5. It's More Than Brick and Mortar

To date, Room to Read has created over 15,000 libraries (six times what my hero Andrew Carnegie did in his lifetime) as a cornerstone where a child comes to learn. Building libraries and classrooms serves another organic, fundamental need - it creates a sense of community. We work only with "motivated communities". We create our projects with the people who need them, side by side, shoulder to shoulder. Building something together gives these communities something of utmost value: a sense of ownership, of pride. I would hate to think I would never again see a child's face light up the day the red ribbon is cut on a library that before was only a dream. Building a school in an area where hope is in short supply, a library or new classroom is a beacon of hope - it's something the children can see, something they can touch, someplace they can go. It represents more than a place to read books, it means they have access to the same basic education the rest of the world has: It levels the playing field.

6. Low Tech Is Effective in the Developing World

In Animal Farm, Orwell imagined a world where we'd break things down into very simple dichotomies -- four legs good, two legs bad. I spend a lot of time in Silicon Valley and while you would think people in the tech sector would dismiss anything low tech without bells and whistles, the VC's, tech executives and tech entrepreneurs we work with and invest in us understand that low tech works well in the developing world. It can be inexpensive and immediately deployable. A new school can last for 50 years or more. Does saying this make me a Luddite?
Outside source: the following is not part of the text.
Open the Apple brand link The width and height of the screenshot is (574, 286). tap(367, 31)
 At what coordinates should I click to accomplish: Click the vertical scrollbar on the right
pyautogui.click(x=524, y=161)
I hope not; I'm simply a pragmatist.

From someone who has worked in the developing world for over a decade, it is hard to comprehend a world where traditional classrooms and libraries are no longer necessary. We need more of them, not fewer. I think what Sugata Mitra is doing could augment education in the developing world, but the notion of replacing it does a disservice to these children. We are all born with the same gray matter but there is still a very big job ahead -- and until we have a scalable solution to literacy, we will have nearly a billion neighbors who can never take advantage of the full potential of technology. I wish him nothing but the best in his endeavors. We share a common goal in finding a solution to a very big global problem.

I leave you with this thought: for the same one million dollars it's feasible to provide 200 rural libraries across the developing world immediately serving 80,000 children. When investing in real-world solutions, those are the kinds of dividends that speak the loudest.